James Madison Papers

To James Madison from Mark and Thomas Winslow, 7 July 1812 (Abstract)

§ From Mark and Thomas Winslow

7 July 1812. “The Petition of Mark Winslow Thomas Winslow and James Stewart respectfully sheweth that they have been severally indicted and your said petitioners Mark and Thomas Winslow convicted (they having pleaded Guilty) of forging bank notes as by the annexed Certificate will appear.… Your petitioners … have acknowledged their guilt & made all the reparation in their power by disclosing every circumstance within their knowledge which could tend to stop the evils resulting from this crime & a powerful combination to carry it on with success.” Claim to be “desirous to atone for their vices by the honest industry of their future lives,” and request that JM “grant them a pardon as they have already severely suffered for their offences.”1

RC and enclosure (DLC). 1 p. Undated; date assigned here on the basis of an enclosed copy of Mark and Thomas Winslow’s 7 July 1812 court record.

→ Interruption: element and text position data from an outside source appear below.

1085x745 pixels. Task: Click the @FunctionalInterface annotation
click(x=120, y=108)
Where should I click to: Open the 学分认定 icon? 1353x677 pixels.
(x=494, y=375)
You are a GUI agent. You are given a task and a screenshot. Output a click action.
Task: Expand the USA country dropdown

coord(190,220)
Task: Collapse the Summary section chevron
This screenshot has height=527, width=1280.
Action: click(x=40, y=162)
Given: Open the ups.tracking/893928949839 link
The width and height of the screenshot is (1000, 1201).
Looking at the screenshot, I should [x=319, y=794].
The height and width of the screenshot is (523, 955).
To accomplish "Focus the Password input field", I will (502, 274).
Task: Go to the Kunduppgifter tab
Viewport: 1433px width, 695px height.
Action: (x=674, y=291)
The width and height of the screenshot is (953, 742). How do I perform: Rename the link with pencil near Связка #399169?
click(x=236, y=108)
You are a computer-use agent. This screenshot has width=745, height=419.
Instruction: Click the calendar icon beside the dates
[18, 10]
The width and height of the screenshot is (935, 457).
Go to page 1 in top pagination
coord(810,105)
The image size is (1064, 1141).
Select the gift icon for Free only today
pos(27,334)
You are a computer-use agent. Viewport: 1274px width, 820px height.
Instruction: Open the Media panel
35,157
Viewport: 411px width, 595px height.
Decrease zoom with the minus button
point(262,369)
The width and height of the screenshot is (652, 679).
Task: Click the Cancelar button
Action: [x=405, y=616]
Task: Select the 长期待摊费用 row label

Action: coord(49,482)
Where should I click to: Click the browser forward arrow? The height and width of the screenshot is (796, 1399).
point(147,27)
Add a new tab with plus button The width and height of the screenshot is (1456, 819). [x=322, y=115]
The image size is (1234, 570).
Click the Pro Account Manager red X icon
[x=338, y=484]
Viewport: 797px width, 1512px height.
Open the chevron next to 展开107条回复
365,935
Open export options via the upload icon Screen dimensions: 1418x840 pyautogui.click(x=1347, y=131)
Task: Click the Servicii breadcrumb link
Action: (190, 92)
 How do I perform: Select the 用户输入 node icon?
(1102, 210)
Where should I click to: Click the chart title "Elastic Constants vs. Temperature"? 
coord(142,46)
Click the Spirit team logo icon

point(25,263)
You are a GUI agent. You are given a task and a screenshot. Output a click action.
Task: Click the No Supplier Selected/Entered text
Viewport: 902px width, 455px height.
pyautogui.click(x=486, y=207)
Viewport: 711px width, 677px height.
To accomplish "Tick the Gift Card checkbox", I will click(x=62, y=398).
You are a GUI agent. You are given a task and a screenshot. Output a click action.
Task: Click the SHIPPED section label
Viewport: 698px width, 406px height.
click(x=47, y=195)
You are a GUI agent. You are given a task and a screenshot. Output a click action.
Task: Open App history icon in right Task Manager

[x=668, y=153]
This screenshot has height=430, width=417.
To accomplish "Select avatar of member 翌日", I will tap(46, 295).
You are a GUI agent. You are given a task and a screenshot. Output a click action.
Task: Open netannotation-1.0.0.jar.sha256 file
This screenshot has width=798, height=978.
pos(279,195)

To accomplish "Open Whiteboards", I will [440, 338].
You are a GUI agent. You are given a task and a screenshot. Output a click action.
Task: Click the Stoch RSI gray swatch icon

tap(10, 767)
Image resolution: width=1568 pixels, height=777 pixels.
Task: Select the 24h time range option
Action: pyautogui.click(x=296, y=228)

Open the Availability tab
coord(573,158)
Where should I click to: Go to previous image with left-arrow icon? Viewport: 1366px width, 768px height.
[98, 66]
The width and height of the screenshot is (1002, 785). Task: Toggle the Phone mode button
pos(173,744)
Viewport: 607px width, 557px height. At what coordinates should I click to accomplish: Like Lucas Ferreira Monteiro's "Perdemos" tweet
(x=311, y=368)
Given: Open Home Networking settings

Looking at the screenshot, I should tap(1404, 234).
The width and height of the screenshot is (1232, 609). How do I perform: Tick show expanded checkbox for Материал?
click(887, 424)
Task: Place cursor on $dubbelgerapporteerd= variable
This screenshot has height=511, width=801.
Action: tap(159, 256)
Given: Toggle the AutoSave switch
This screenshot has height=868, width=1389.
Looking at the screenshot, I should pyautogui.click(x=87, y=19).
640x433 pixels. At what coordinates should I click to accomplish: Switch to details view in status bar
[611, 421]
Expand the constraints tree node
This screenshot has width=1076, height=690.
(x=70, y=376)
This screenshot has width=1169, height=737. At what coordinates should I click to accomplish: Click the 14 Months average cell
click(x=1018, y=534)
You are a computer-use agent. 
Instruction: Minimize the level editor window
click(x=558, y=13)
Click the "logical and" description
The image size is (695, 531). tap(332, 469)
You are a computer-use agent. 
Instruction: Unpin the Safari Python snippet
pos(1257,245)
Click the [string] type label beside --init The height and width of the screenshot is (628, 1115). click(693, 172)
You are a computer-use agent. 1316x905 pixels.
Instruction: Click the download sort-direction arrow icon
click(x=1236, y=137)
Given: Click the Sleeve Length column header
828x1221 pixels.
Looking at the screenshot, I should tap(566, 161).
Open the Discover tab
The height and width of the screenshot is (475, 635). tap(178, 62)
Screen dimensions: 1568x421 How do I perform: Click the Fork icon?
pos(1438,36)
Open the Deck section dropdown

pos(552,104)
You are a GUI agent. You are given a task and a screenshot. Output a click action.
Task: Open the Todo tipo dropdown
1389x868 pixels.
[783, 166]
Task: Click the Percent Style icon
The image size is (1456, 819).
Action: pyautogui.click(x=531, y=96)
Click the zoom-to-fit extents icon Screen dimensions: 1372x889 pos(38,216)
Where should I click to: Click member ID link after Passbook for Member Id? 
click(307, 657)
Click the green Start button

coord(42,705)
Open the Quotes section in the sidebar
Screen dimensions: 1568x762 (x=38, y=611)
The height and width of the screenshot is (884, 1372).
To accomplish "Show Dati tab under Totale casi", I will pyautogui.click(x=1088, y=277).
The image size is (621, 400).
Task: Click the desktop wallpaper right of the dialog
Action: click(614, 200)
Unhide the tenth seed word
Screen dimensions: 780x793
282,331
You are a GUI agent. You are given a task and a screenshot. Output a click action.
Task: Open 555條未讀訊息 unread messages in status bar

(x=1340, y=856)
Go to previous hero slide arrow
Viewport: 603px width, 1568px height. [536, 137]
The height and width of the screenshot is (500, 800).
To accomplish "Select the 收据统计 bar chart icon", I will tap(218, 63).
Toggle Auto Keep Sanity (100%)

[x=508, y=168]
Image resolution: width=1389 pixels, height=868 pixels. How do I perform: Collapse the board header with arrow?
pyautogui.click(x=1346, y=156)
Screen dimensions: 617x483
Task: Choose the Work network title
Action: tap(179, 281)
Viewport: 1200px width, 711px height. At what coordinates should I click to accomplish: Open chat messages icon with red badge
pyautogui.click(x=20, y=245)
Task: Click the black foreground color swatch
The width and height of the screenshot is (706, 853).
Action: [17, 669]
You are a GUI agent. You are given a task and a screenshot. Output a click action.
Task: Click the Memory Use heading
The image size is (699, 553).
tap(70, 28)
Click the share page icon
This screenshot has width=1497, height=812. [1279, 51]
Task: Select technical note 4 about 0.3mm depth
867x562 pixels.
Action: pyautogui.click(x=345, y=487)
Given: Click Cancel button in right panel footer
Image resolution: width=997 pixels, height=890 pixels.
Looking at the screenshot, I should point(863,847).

1The Winslows and their unconvicted associate, James Stewart, had evidently garnered the support of a number of powerful individuals by the time their cases went to court. On 9 June, John Mason, president of the Bank of Columbia, wrote a letter on their behalf. Addressing Walter Jones, an attorney for the District of Columbia who appears to have defended the accused counterfeiters, Mason explained that the prisoners had been “very useful in enabling us to detect a number of counterfeiters, as well as to get hold of much false money and Plates.” Mason was “authorized to say on the part of the Banks concerned and of the Magistrates who apprehended them here, we should very gladly see their punishment, if any, made as light as possible” (DLC). On 7 July, Jones reiterated Mason’s views for the court, requesting that “all the mitigating circumstances” be taken into consideration when sentence was determined (DLC). These letters were probably read by JM, who granted the Winslows a pardon on 19 Dec. 1812. By that time they had served their entire six-month sentence, but they were spared the payment of fines amounting to one hundred dollars and court costs (DNA: RG 59, PPR).